#rückblende89 – ein (vorläufiger?) Abschluss und großer Dank für die Geschichten

29.01.2020 Johannes Lindenlaub (Social Media, Deutsche Digitale Bibliothek)

Wende, friedliche Revolution, Mauerfall, wie auch immer man es nennt, so ganz gerecht kann der große Begriff den kleinen, persönlichen Erlebnissen der Menschen nicht werden, die die Wendezeit erlebt haben. Ihre Erinnerungen reichen von zum Schmunzeln anregenden Anekdoten über bloßes Staunen bis hin zu großer Furcht. Wir haben vom pensionierten Postbeamten gehört, der voller Enthusiasmus dabei helfen wollte, in seiner alten Heimat Köpenick die DDR-Post wiederaufzubauen. Von der Angst der alleinerziehenden Mutter, dass das Geld für den Lebensmitteleinkauf nicht mehr reicht. Von Hummer und Weinbergschnecken zu Silvester, auf die die Neugierde größer war als der Appetit, und von Unsicherheit, Erleichterung, Freude und Einsamkeit der Geflüchteten. Es ist eine Minderheit in Deutschland, die die Erfahrung gemacht hat, den eigenen Staat und – sei er noch so totalitär – damit auch ein Stück Heimat zu verlieren. 

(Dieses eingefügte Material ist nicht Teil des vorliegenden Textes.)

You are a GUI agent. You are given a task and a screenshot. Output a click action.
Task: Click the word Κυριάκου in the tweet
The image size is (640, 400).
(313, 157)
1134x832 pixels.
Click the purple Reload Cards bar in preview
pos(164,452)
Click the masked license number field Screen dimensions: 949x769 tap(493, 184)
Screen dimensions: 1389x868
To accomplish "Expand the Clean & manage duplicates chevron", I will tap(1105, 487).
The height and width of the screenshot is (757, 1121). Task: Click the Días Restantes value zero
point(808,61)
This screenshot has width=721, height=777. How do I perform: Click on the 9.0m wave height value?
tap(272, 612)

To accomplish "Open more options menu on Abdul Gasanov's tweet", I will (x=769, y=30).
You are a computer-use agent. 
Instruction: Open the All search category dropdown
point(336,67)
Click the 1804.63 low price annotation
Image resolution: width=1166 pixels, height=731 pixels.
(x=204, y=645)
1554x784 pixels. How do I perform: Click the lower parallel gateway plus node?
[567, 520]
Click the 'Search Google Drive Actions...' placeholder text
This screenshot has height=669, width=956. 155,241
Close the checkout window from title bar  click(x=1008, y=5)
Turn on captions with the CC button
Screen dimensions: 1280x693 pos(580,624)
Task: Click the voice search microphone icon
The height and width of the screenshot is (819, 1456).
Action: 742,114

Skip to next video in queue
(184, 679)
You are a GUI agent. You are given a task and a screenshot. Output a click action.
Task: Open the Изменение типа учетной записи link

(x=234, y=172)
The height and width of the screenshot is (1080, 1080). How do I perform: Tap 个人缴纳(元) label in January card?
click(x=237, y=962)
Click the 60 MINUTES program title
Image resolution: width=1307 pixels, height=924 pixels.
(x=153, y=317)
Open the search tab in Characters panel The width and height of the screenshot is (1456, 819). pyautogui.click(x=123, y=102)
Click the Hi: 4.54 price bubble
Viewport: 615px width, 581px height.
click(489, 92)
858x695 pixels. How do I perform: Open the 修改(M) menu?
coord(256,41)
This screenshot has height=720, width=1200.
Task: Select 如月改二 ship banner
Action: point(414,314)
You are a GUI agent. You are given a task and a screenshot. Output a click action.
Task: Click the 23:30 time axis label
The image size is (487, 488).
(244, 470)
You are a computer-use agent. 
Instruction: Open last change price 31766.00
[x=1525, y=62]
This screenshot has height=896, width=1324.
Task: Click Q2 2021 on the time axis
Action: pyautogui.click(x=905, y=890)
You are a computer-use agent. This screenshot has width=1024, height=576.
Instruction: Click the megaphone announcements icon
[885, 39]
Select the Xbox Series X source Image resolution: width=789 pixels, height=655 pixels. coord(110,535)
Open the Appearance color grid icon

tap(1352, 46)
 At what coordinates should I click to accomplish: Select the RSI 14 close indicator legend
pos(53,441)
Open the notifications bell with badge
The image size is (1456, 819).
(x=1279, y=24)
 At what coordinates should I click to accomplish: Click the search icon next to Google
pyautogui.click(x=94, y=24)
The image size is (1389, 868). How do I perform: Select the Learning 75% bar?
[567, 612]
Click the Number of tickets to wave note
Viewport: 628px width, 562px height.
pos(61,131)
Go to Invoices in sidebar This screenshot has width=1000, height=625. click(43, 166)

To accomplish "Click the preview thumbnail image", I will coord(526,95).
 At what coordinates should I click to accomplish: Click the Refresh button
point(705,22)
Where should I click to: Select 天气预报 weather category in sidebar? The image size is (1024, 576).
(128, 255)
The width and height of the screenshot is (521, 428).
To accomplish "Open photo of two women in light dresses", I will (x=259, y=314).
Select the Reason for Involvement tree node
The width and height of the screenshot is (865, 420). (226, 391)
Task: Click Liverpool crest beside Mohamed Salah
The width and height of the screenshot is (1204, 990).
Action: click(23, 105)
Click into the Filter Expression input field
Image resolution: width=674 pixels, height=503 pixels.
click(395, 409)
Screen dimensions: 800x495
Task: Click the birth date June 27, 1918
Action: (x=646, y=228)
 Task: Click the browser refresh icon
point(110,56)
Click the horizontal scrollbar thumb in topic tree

Wir sind dankbar für die Geschichten, die uns erzählt wurden, und von denen wir eine Handvoll auf unseren Social-Media-Kanälen veröffentlicht haben, begleitet von ausgewählten Fotos aus unserem Portal, die wir unseren Datenpartnern verdanken. Wer nachschauen und -lesen möchte, findet sie in unserem Facebook-Album.

Für den Abschluss unserer Aktion haben wir uns eine längere Zusendung aufgehoben, die wir hier ungekürzt und unbearbeitet wiedergeben. In einem ganz eigenen Erzählrhythmus werden die außergewöhnlichen Ereignisse in einem im Verschwinden begriffenen Staat mit dem vermeintlich profanen Voranschreiten des Alltags verwoben. Das kurze Revolutionsjahr 1989 aus ganz persönlicher Perspektive – und doch bemerkenswert neutral.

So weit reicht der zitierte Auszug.